All these concerns are centered on yourself as a performer, which makes what you’re doing a performance. But spiritual practice shouldn’t be a performance. Neither should life. It could be an offering, whole-hearted and heartfelt. A gift with no room for how you look or what you think people think. A gift that really has nothing to do with you at all, but is a pure action, done for itself, in devotion to something, maybe these things: the truth (dharma), the realization of the truth (buddha), and the intimate and infinite interdependence of all things (sangha).
As zen priest Leonard Cohen sang:
Ring the bells that still can ring,
Forget your perfect offering.
There is a crack in everything;
That’s how the light gets in.
I do zazen along for many years because no shanga, in Montréal, where I want to go.
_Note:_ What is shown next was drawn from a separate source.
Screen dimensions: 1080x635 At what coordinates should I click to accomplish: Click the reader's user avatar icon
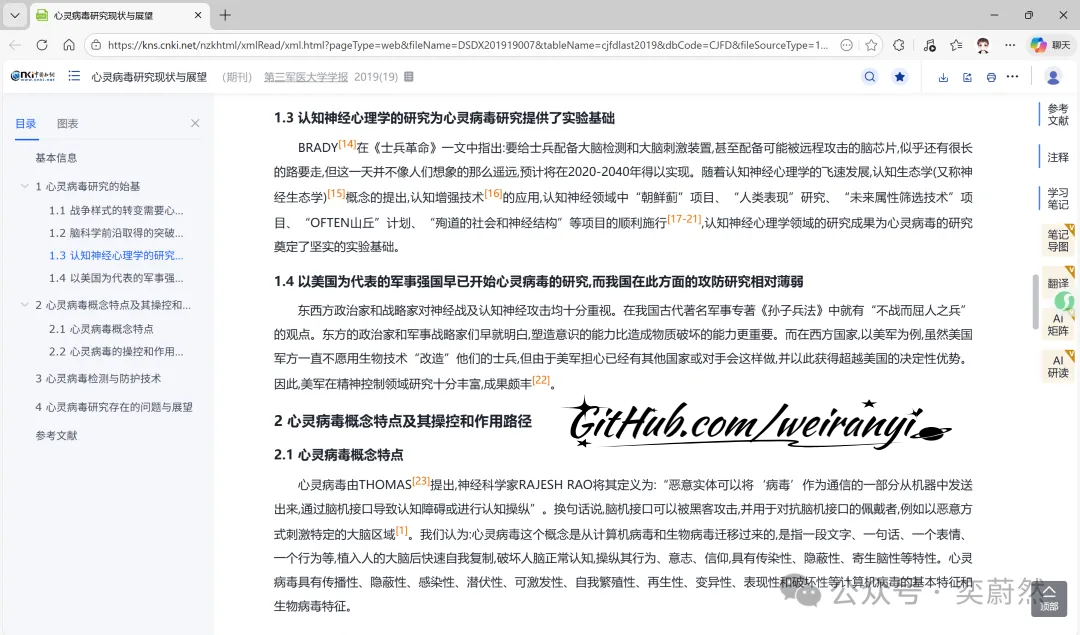1053,77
Like Suzuki Roshi said, “If you dont have a master do what you can.” I just want to let you know that your two last posts are very helpfull for me.
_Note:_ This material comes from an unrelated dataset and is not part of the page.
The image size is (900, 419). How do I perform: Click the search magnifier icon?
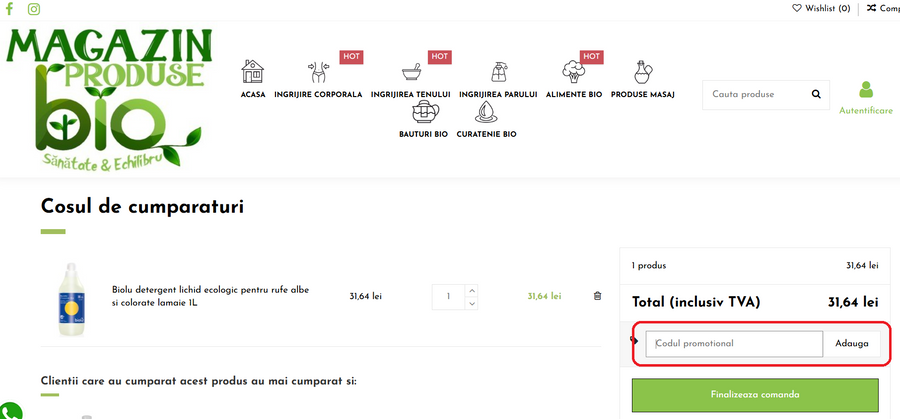click(816, 95)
Don’t said it, but now, I do zazen on a chair.
Guy Laurendeau , Oka Québec
I’m glad that the posts are helping you in your solitary practice! I too practiced alone for a long time, as did many of the priests in my lineage, including Dogen himself! And books can be very good teachers, as is life. If you want to, sometime you could try reaching out to see if anyone is interested in sitting with you. You don’t need a teacher to have a sangha.
I began slowly, 35 years ago, with “Zen mind, beginner mind”. I was going at Montreal Zen Center for three years but, for many reasons, I decide to practice alone and this choice was the good one. But, sometimes, the lonelyness is more difficult to support and it is very interesting and helpfull, for a lonely old guy, to see the thinking and understanding of other people who are walking on their path.
At the beginning, without the web, it was quite difficult to find french and english books on zen at Montreal. One day, I see Okumura Roshi on a post of SFZC and I go look to Amazon. It was amazing to see the number of traductions he did and that are available on Amazon. I began with Opening the Hand of Thought (I know Uchiyama Roshi at this time) and I realize, like you said, that it is possible to have support by many masters, on your path, when you read Okumura Roshi traductions and is books Realizing Genjo Koan.
Have a nice day
interesting that you should take my favorite phrase from LC! ……it’s been my mantra for understanding the beauty of things, moments, other beings, just as they are rather than how they ‘should’ be.
good to have your wisdom at hand! take care,
Very interesting for understanding other beings and to accept the cracks on my wall just as they are rather then how they SHOULD be.
Have a nice day
Bravo! Practice is from the heart, not from an outdated book of rules. It should also be open to the physical abilities of each practitioner. The bottom line is do you want a robot directing your practice or do you want the sincerity of each practitioner regardless of gender, age or physical dexterity.
Thank you, Joshu! I really hope there are not too many robots out there directing people’s practice. That would be weird. Your point about physical abilities is well taken. Our teacher once thought that sitting in a chair wasn’t zazen. Until he had to sit in a chair. Dogen said practice is “standing, walking, sitting, lying down.” All the time. Any position.